# Text shown
--- start ---
Kanikkaran are a tribal community found in the southern parts of Kerala and Tamil Nadu states in India. According to 2011 census there are 24,000 Kanikkars, living in several districts of Kerala and Tamil Nadu. They dwell in forests or near to forests in Thiruvananthapuram and Kollam in Kerala, and Kanyakumari and Tirunelveli districts in Tamil Nadu.

Though they cultivate everything and make agriculture as the main profession, they have a special liking for fishing and hunting. Literacy is estimated to be around 53.84%. Kaanikkar Nritham is a form of group dance performed as a rural offering.

The Kanikkars are semi-nomadic, living in temporary huts of bamboo and reeds. These are generally situated on hillsides. Previously they practiced slash-and-burn cultivation, but this was banned in the late 19th century, who assigned certain areas of the forest for their exclusive use. Some work on planter estates, others in manufacturing bows and arrows. They shoot heated arrows at elephants from huts in the trees when watching over crops. These huts are easily constructed, with bamboo walls and a thatched leaf roof. They are built 50 feet above the ground, and are connected to the ground with a ladder. The community also collects minor forest produce, especially honey. The Kanikkars climb ropes at the base of cliffs where nests are located, and collect honey and put it in baskets.
--- end ---
# Directions
Return the stretch of the passage on the Kanikkaran from "Kanikkaran are a" through "in Tamil Nadu.", word for word. Nothing in the listing is needed for this.

# Data provided
--- start ---
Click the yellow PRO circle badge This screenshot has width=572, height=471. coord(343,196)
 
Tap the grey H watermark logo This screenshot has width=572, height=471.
--- end ---
# Task response
Kanikkaran are a tribal community found in the southern parts of Kerala and Tamil Nadu states in India. According to 2011 census there are 24,000 Kanikkars, living in several districts of Kerala and Tamil Nadu. They dwell in forests or near to forests in Thiruvananthapuram and Kollam in Kerala, and Kanyakumari and Tirunelveli districts in Tamil Nadu.